Thursday, May 11, 2006

Hmm

so here I sit feeling quite - I dunno - something
numb perhaps?
verge of tears - not sure
I don't know how to feel

So as most of you know my dad died just over a year ago. I barely knew my step mother and after a year of asking - pleading - for ANYTHING that was his and her telling me no it all reminds her of him and she just could not bear to part with it - she even moved and never told us - I tracked her down though......long story short I just came home to a box of my dads things. Nothing worth anything but they are his. I have the carved wooden eagle that I bartered down to 12 pesos for him in the philippines - I remember the little shack over looking the rice terraces. I knew he would love it because he loved eagles so much. I have a couple of light houses that again are maked with a dollar store lable but he LOVED light houses. but I think the most cherished thing I have now which is bringing me to tears as I even think of it is his Bible. All ratty and falling apart but it has his writing in it, little notes he tucked into the pages. I can see and get to know a part of my dad now...his thought about certain things. Which is not feeling quite good enough to me but it is all I have to get to know.

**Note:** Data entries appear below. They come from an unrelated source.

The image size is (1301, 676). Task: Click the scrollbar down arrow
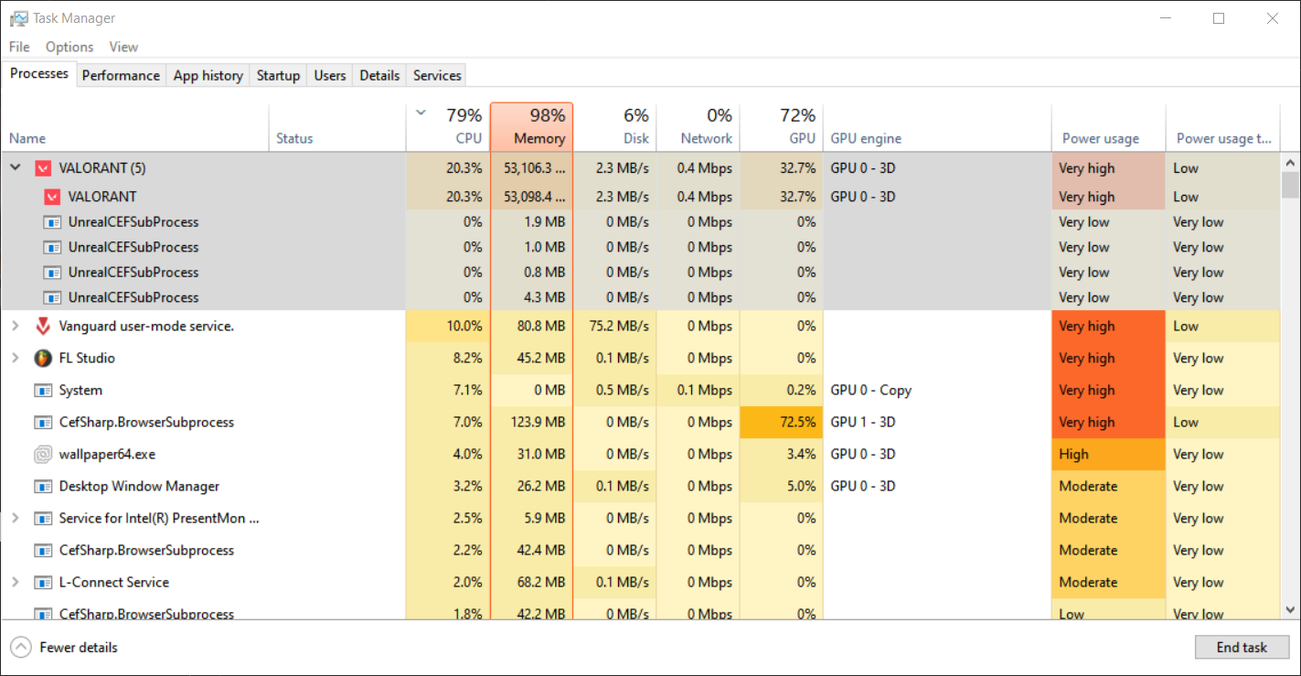click(1290, 609)
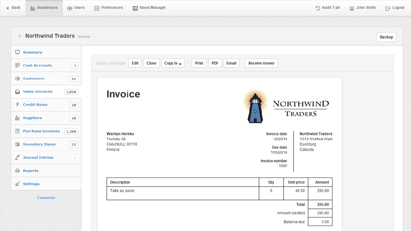The image size is (411, 231).
Task: Export the invoice using the PDF button
Action: coord(215,63)
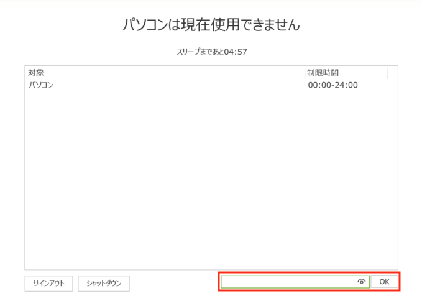Click the 24:00 end time in the list
The image size is (422, 301).
(x=347, y=85)
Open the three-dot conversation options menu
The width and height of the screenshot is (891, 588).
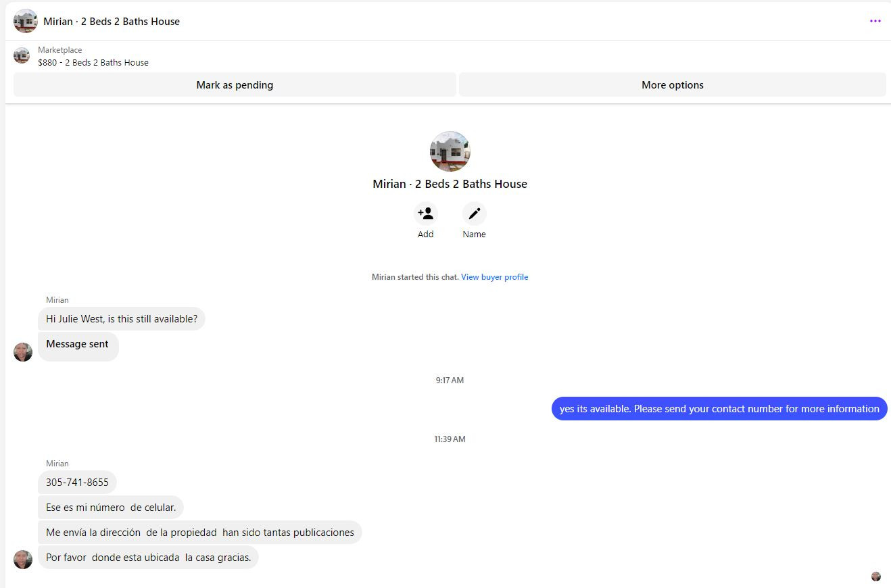(x=875, y=21)
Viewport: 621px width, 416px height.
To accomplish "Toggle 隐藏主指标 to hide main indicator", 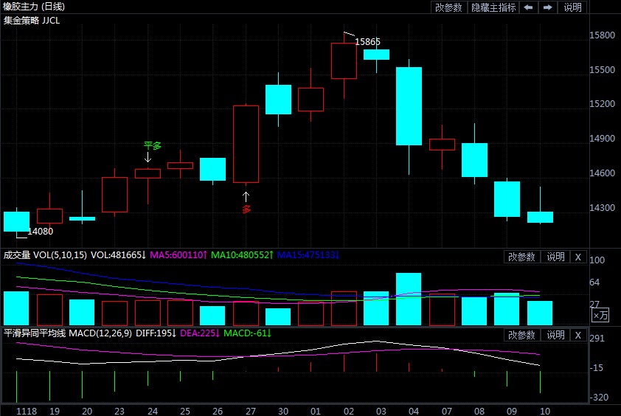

It was such a long and busy day at work and I was frustrated when I got home. Now I am weepy and nostelgic. I am thankful yet sad, happy yet somehow this makes me feel a new sense of greif. But at the same time I feel a bit of closure that I can know I have some of his things and I don't need to keep trying so hard to get her to give me anything.

I made a promise to my dad in a letter the day before his funeral that I would always make sure to always look out for her but I am hurt by her and want to not even bother anymore. I need some time to process how I feel about her.